- What to produce -
For this exercise, the lines from the one with "Screen dimensions: 640x605" through the final line of the data below are to be transcribed exactly, and pictures are to be skipped.

════════════════════

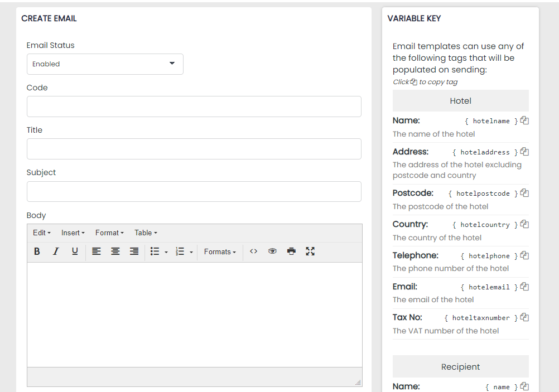Copy the hotelname tag

pyautogui.click(x=524, y=120)
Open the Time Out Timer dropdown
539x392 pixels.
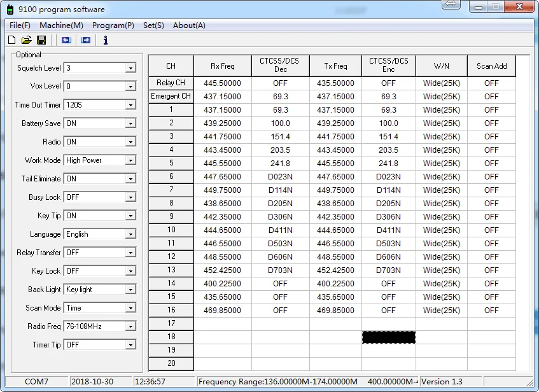click(x=130, y=105)
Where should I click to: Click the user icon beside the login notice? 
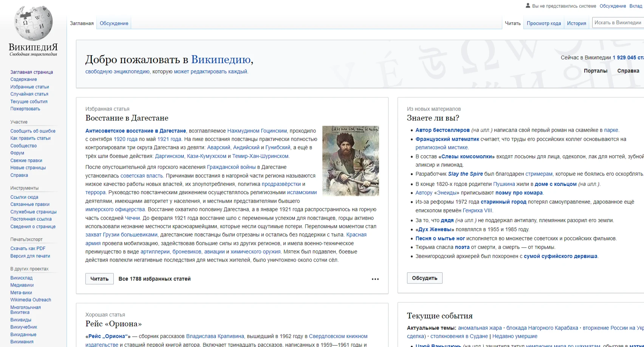tap(528, 6)
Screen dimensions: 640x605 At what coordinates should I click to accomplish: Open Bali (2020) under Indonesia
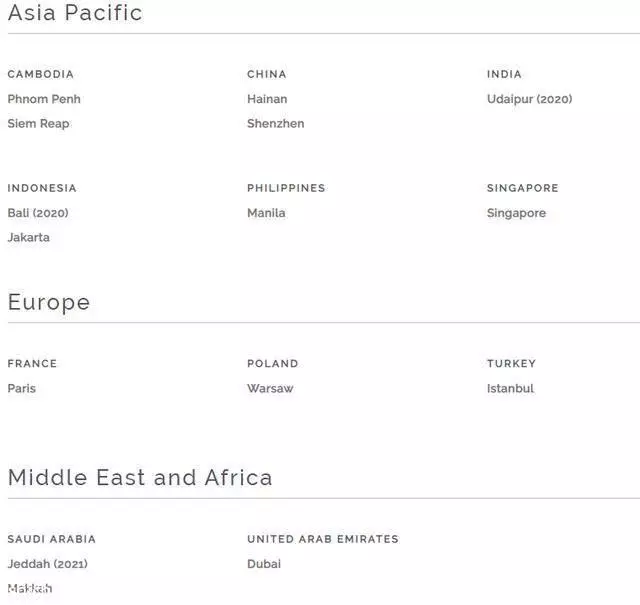pos(38,213)
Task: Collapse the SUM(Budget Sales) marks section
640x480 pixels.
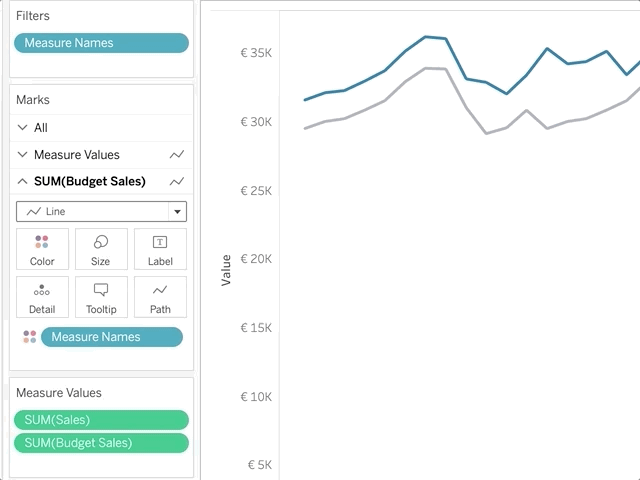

════════════════════

- Exercise solution -
Screen dimensions: 640x605 At what coordinates should I click to accomplish: Open Bali (2020) under Indonesia
pos(38,213)
Task: Collapse the SUM(Budget Sales) marks section
640x480 pixels.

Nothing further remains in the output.